* [Texto citado]
- - -

CORREÇÃO: O nome da empresa que mantinha contratos com os trabalhadores baianos resgatados em operação contra trabalho análogo à escravidão em Bento Gonçalves é Fênix Serviços Administrativos e Apoio à Gestão de Saúde Ltda, e não Fênix Serviços de Apoio Administrativo. A informação errada foi informada pelo advogado Rafael Dorneles da Silva, que se diz defensor da empresa investigada e ficou publicada do dia 27/02/2022 até 16h de 27/02/2022. O texto já foi corrigido.
Parte dos trabalhadores resgatados em situação análoga à escravidão em Bento Gonçalves chegou na Bahia nesta segunda-feira (27). De acordo com a Secretaria de Justiça, Cidadania e Direitos Humanos do Rio Grande do Sul, o governo da Bahia se comprometeu em esperar os trabalhadores com equipes da assistência social em cada município de chegada.
Dos 207 trabalhadores resgatados na última quarta-feira (22), quatro baianos decidiram permanecer na Serra e outros nove resgatados são gaúchos. Os moradores do Rio Grande do Sul devem voltar para casa nesta semana, em direção aos municípios de Rio Grande, Montenegro, Portão e Carazinho. Os outros 194 homens foram divididos em quatros ônibus que deixaram Bento Gonçalves na última sexta-feira (24).

- - -

* [Dados fornecidos]

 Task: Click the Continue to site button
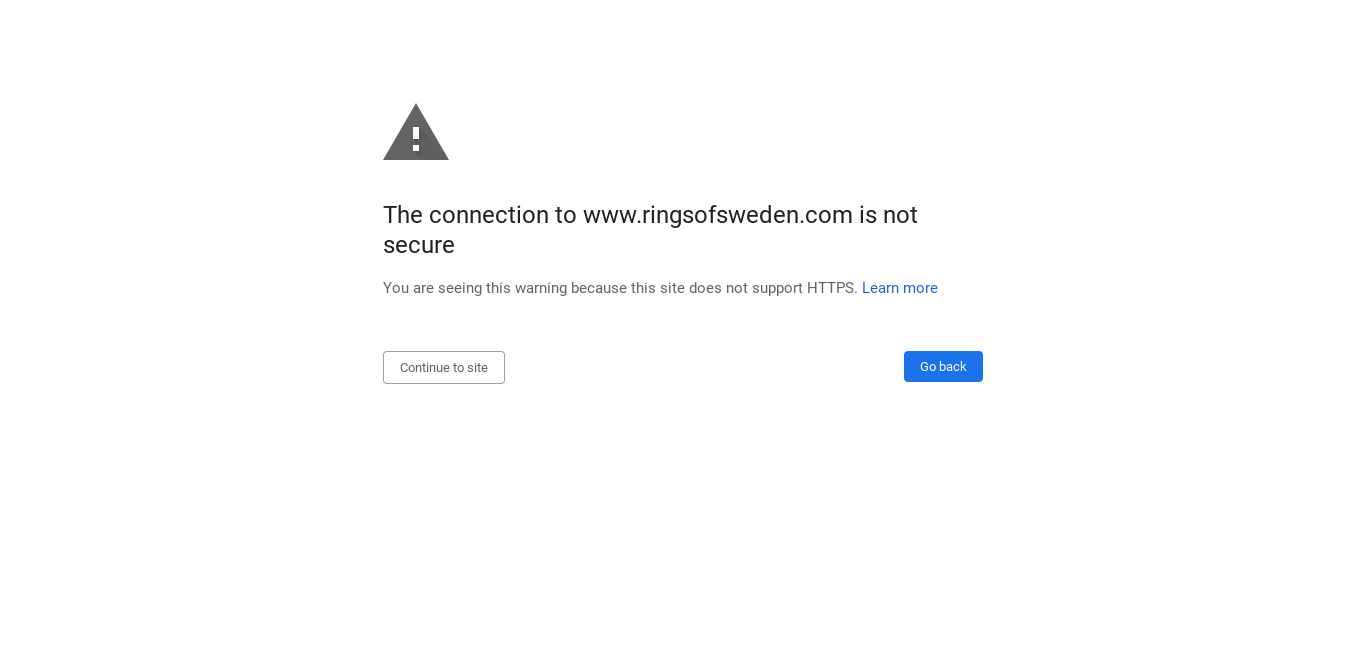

- - -

* [Enunciado] Segundo o texto citado, para quais municípios os trabalhadores resgatados que moram no Rio Grande do Sul devem voltar? Liste todos.

* [Resposta] Rio Grande, Montenegro, Portão e Carazinho.